Aditya terkekeh, "Gue mah ogah jadi elo, ngapain? Mending jadi diri gue sendiri, menikmati hidup dalam kesendirian itu seru, nggak pusing,"
Dimas melirik sinis teman SMA-nya, "Gue sumpahin, sekalinya Lo suka sama cewek, Lo bakal jadi bego melebihi gue," setelah mengeluarkan sumpah serapah, dia memilih beranjak ke samping rumah, dimana keluarganya berkumpul.
Beberapa saat kemudian.
Tak cukup membuatnya patah hati, keponakan brengseknya meminta padanya, untuk menjadi saksi di pihak mempelai lelaki.
Ingin rasanya Dimas mengeluarkan sumpah serapah pada putra dari kakak kandungnya, benar-benar sialan.
Andai tak ingat ibu, kakak, dan keluarga besarnya, bisa saja dia akan mengacaukan acara sakral itu, Dimas benar-benar marah.
Selesai menjadi saksi, dengan dalih ada pekerjaan mendadak, Dimas pamit undur diri, tentu saja itu bohong, hari ini tanggal merah.
Dimas memilih melajukan mobil menuju apartemennya, lebih baik menyendiri di sana, mungkin minum sampai mabuk, atau apapun, asal bisa mengalihkan pikirannya yang kini kacau balau.
Karena hari masih terang, lebih baik melampiaskan amarahnya, dengan berolahraga, menghabiskan energinya, di ruangan gym pribadinya.
Malamnya, Fero datang menemaninya minum, sembari menceritakan kegalauannya, dan berakhir mabuk.
***
Amarah Dimas semakin menjadi, bagaimana tidak, keponakan brengseknya, dengan kurang ajarnya menambah masa cuti, alhasil dirinya semakin dibuat sibuk.
Perjanjian awal hanya tiga hari, tapi hingga enam hari, pengantin baru itu tak kunjung kembali, sialan memang.

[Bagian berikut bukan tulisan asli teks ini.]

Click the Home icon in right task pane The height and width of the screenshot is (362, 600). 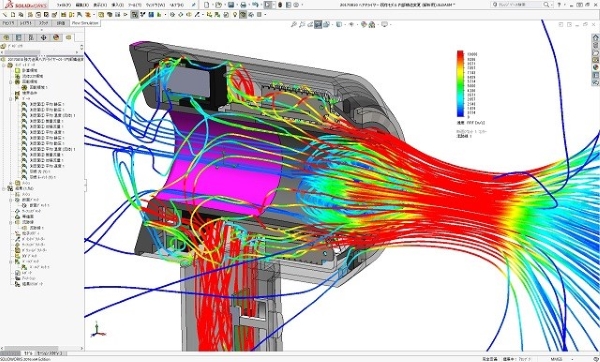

Bisa saja dia meminta Dessy membantunya menangani rumah sakit, tapi kakaknya itu, berkewajiban menjaga ibu kandungnya, usai pemulihan pasca operasi.
Belum lagi, jadwalnya yang harus mengunjungi pabrik diluar kota, apa yang harus dilakukannya?
"Yan, masalah rumah sakit, elo aja deh yang pegang, kabari gue kalau ada masalah," Dimas baru saja menutup berkas yang dia tanda tangani, "Semoga aja, Denis cepat balik, soalnya besok gue mau ke Surabaya," sambungnya seraya bangkit dari kursi kebesaran milik keponakannya.
"Tapi bang," sahut Aryan ragu.
"Ya udah, Lo telpon Denis sana, suruh dia cepat balik, bukan cuman urusan sama management, tapi itu pasien-pasiennya dia gimana? Urusan nyawa kok main-main,"
"Ngeri gue bang, Denis kalau ngamuk serem,"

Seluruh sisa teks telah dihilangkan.